Ćwiczenia w prawdziwych warunkach
– Anakonda 2018 to największe ćwiczenia Sił Zbrojnych RP w 2018 roku – wyjaśnia kpt. Damian Stanula, oficer prasowy 2 Lubelskiej Brygady Obrony Terytorialnej. – Scenariusz ćwiczenia zakładał obronę Zakładów Azotowych przed grupą osób, które chciały rozpoznać zakłady lub dokonać w nich działań. Również w obronie granic scenariusz zakładał, że osoby niewiadomego pochodzenia przekraczają nielegalnie granicę, a nasi żołnierze wspólnie z funkcjonariuszami straży granicznej mieli ich wytropić i ująć.
– Wcześniej jako Wojska Obrony Terytorialnej nie mieliśmy ćwiczeń, w czasie których współdziałaliśmy z układem pozamilitarnym – mówi kpt. Damian Machałek, dowódca 211 Kompanii Lekkiej Piechoty 21 Batalionu. – To był dla mnie duży sprawdzian dowodzenia tak dużą grupą ludzi. Ważna jest tu komunikacja, ale wszystko zależy od podejścia do żołnierza. Głównym zadaniem jest szacunek do nich, a oni odwdzięczają się tym samym, wtedy potrafimy razem działać.
Trudność działań
– Największą trudnością było to, że nie mogliśmy wykorzystać całego sprzętu, czyli termowizji i noktowizji – zauważa Jakub Inaczyński . – Zaskoczyły nas warunki pogodowe – była gęsta mgła, ale poradziliśmy sobie i przejęliśmy wszystkich pozorantów, którzy mieli przejść przez granicę. Trudniejsze były Puławy, ponieważ byliśmy już zmęczeni i ciężko było wytrwać na posterunkach obserwacyjnych czy w patrolach.

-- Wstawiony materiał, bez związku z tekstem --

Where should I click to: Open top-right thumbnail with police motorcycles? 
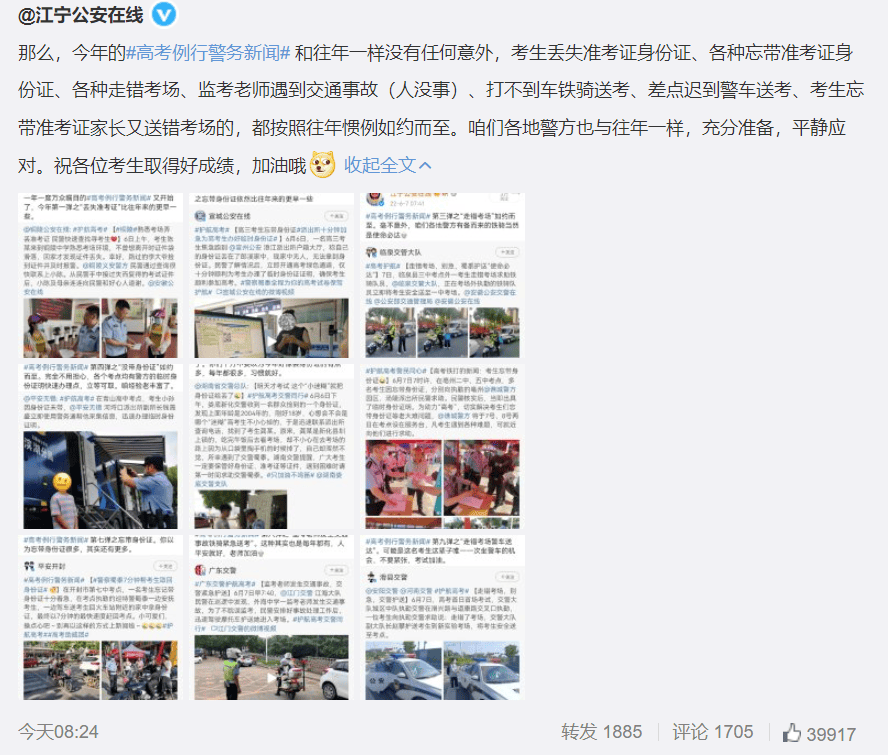click(x=442, y=275)
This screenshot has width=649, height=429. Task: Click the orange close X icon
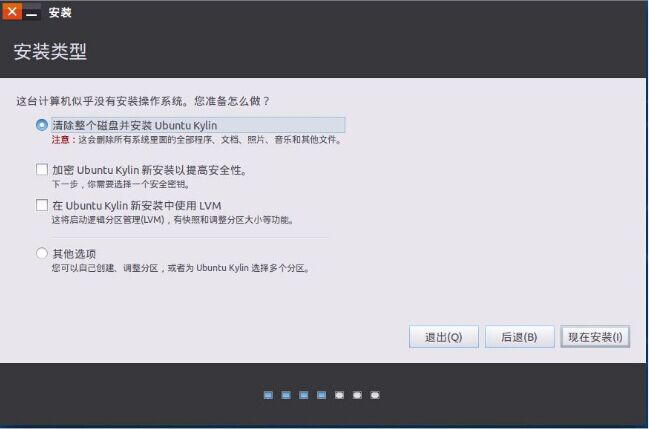point(11,12)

Wyczerpujący był brak snu – w Terespolu prowadziliśmy działania nocne.
Wojsko stale ćwiczy
– To takie największe ćwiczenie, do którego intensywnie przygotowywaliśmy się – dodaje Stanula. – Wojsko stoi ćwiczeniem, musi się stale szkolić, by być w jak najwyższej formie. Już w przyszłym roku zimą będziemy działać na poligonie w Wędrzynie. Tam przez miesiąc żołnierze będą doskonalić swoje umiejętności.
Łącznie w ćwiczenie zaangażowanych jest blisko 400 żołnierzy WOT. Oprócz tego w ćwiczeniu bierze udział kilkudziesięciu żołnierzy zawodowych w ramach grup operacyjnych.